- Article
________________

# what rope to use for rope halters?



## horsecrazygirl13 (Jul 16, 2012)

Hi I was wondering what rope is best for making rope halters. I want to sell them. I have been making rope halters out of polypropylene rope and I found that isnt the best rope to use for halters. what type of rope do you use and where do you get it? thanks!


----------



## totalfreedom (Nov 23, 2009)

I too have been using polypropylene. Not to sell, but just for my own horses.

What is it you don't like about the poly rope? I keep thinking it would be nice to get a softer and slightly thicker rope.


----------



## horsecrazygirl13 (Jul 16, 2012)

totalfreedom said:


> I too have been using polypropylene. Not to sell, but just for my own horses.
> 
> What is it you don't like about the poly rope? I keep thinking it would be nice to get a softer and slightly thicker rope.


 Well it stretches. I made a halter for my horse in winter in yearling size and it stretched to average horse size by spring.


----------



## totalfreedom (Nov 23, 2009)

I've noticed the stretching too. The next one I make I may make it a bit snug in size and then do a bunch of pulling on it to encourage it to stretch to the right size.

Have you put any of your rope halters into the washing machine and dryer? Shoot, I wonder if they could be put it in the dryer....? But if you did wash and dry em did they shrink back up, and then did they end up stretching again? I guess maybe I just need to grab a couple and throw em in the wash and see what happens.


----------



## Left Hand Percherons (Feb 1, 2011)

oops!! double post.


----------



## Left Hand Percherons (Feb 1, 2011)

________________

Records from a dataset
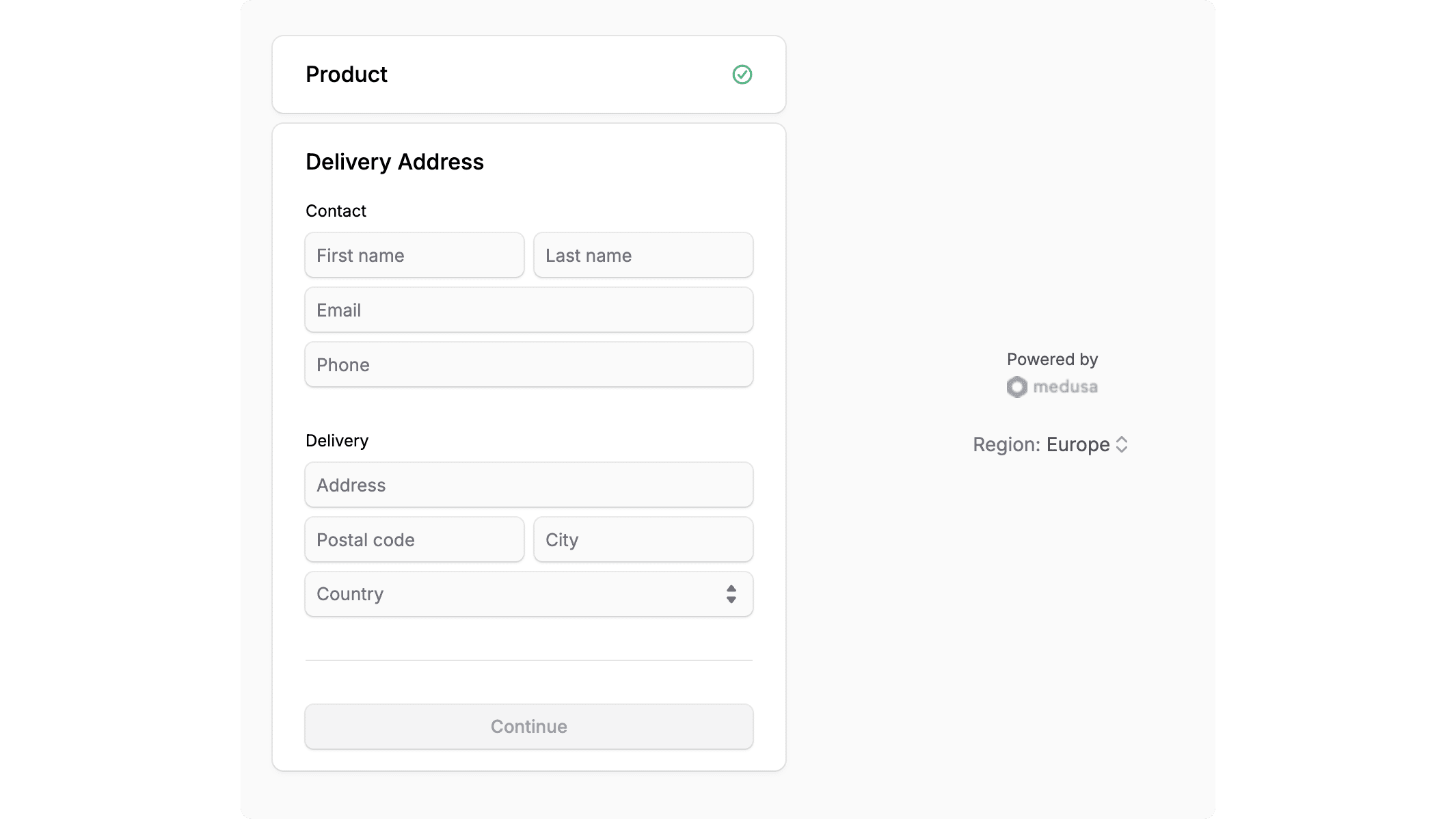
Task: Click the stepper arrows in the Country field
Action: click(x=731, y=594)

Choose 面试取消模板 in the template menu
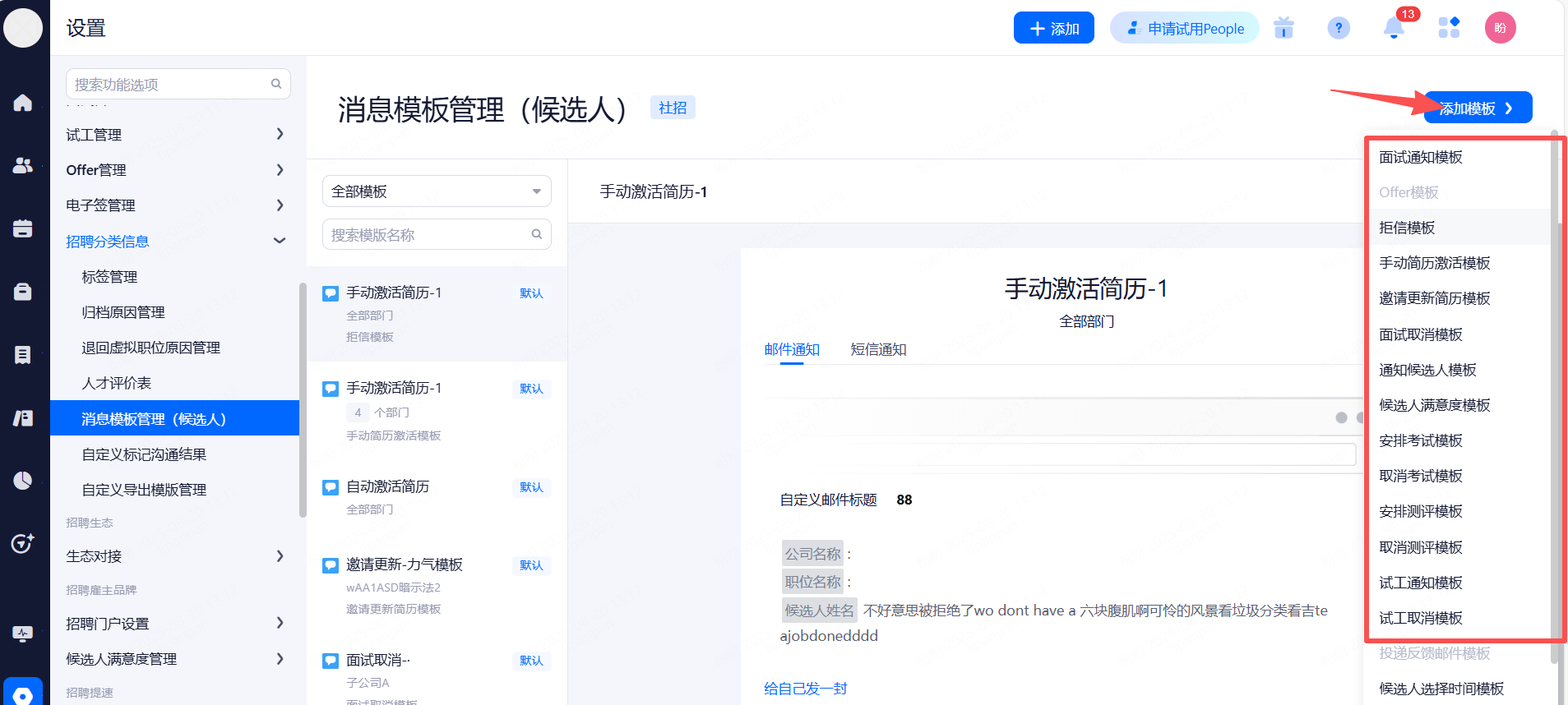click(x=1421, y=334)
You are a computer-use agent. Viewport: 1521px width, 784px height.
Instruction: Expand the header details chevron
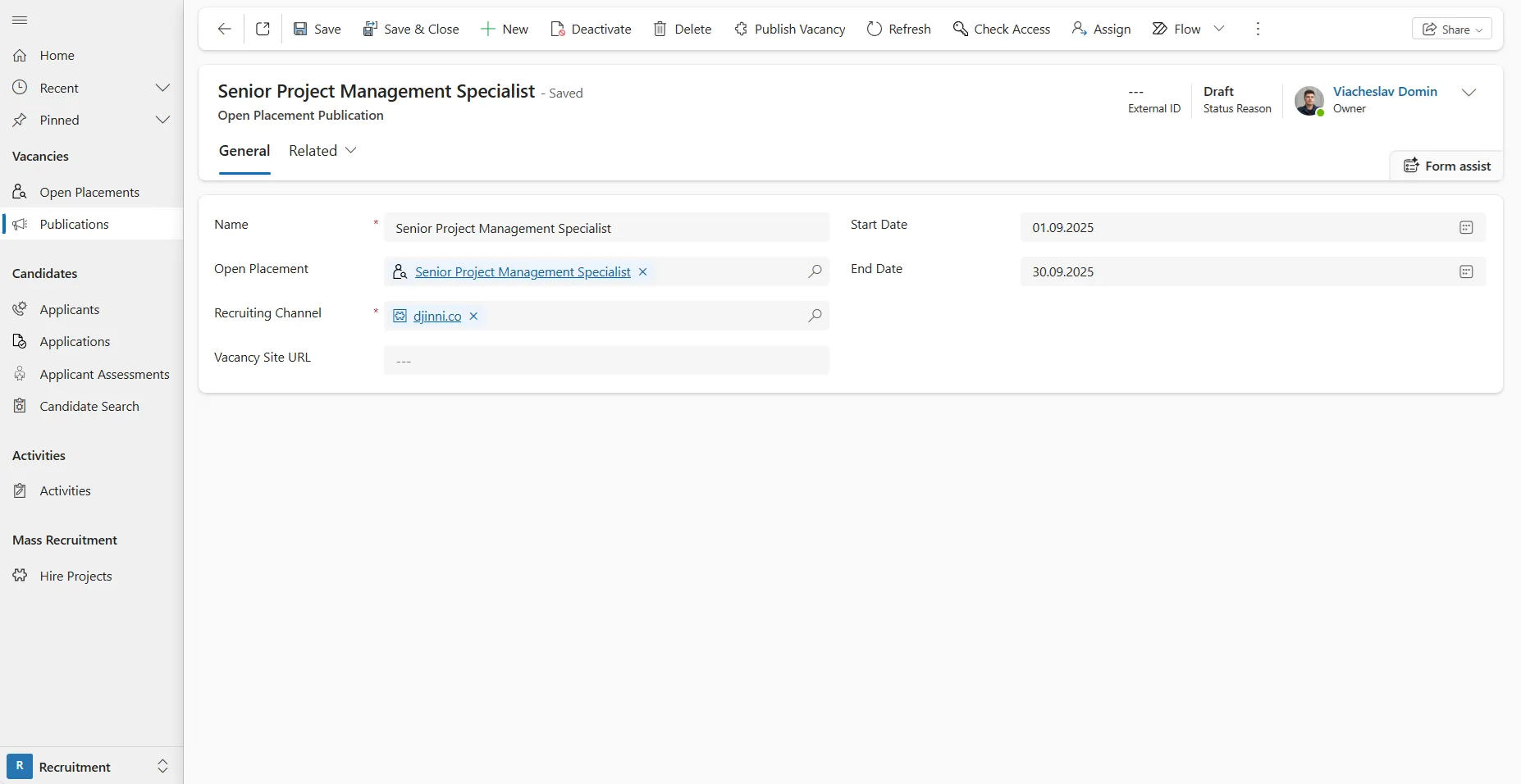[x=1468, y=93]
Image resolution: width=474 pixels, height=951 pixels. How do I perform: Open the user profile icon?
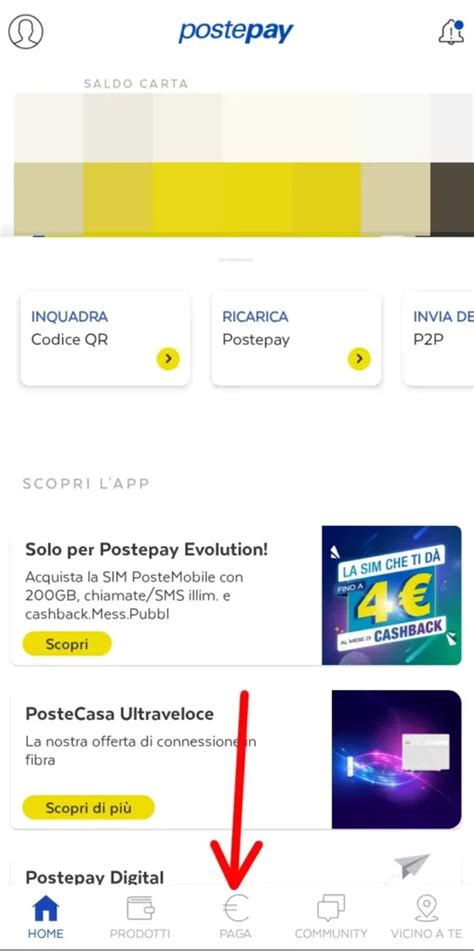pos(25,31)
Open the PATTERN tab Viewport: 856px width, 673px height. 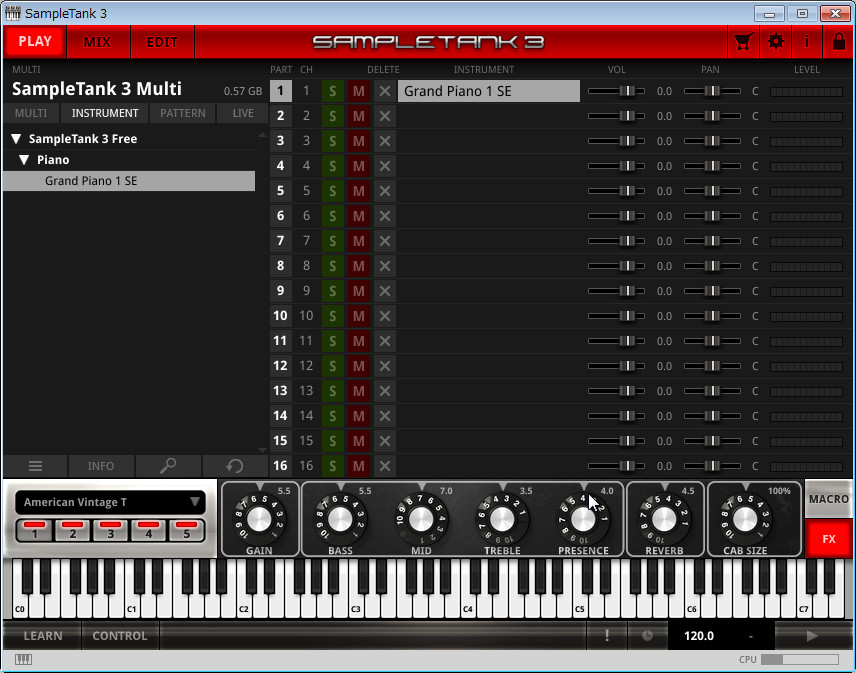pyautogui.click(x=182, y=113)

________________

- Set of tasks
[1] Reproduce the rope halter thread from "I've noticed the" up to and including "oops!! double post.".
[2] In the rope halter thread, what size had the polypropylene halter made in yearling size stretched to by spring?
[3] Translate this sentence from the rope halter thread into Spanish: "I made a halter for my horse in winter in yearling size and it stretched to average horse size by spring."
These lines are separate material and have no connection to the rope halter thread.

- Set of answers
[1]
I've noticed the stretching too. The next one I make I may make it a bit snug in size and then do a bunch of pulling on it to encourage it to stretch to the right size.

Have you put any of your rope halters into the washing machine and dryer? Shoot, I wonder if they could be put it in the dryer....? But if you did wash and dry em did they shrink back up, and then did they end up stretching again? I guess maybe I just need to grab a couple and throw em in the wash and see what happens.


----------



## Left Hand Percherons (Feb 1, 2011)

oops!! double post.

[2] It had stretched to average horse size.

[3] Hice un cabestro para mi caballo en invierno en talla de potro de un año y para la primavera se había estirado hasta la talla de un caballo promedio.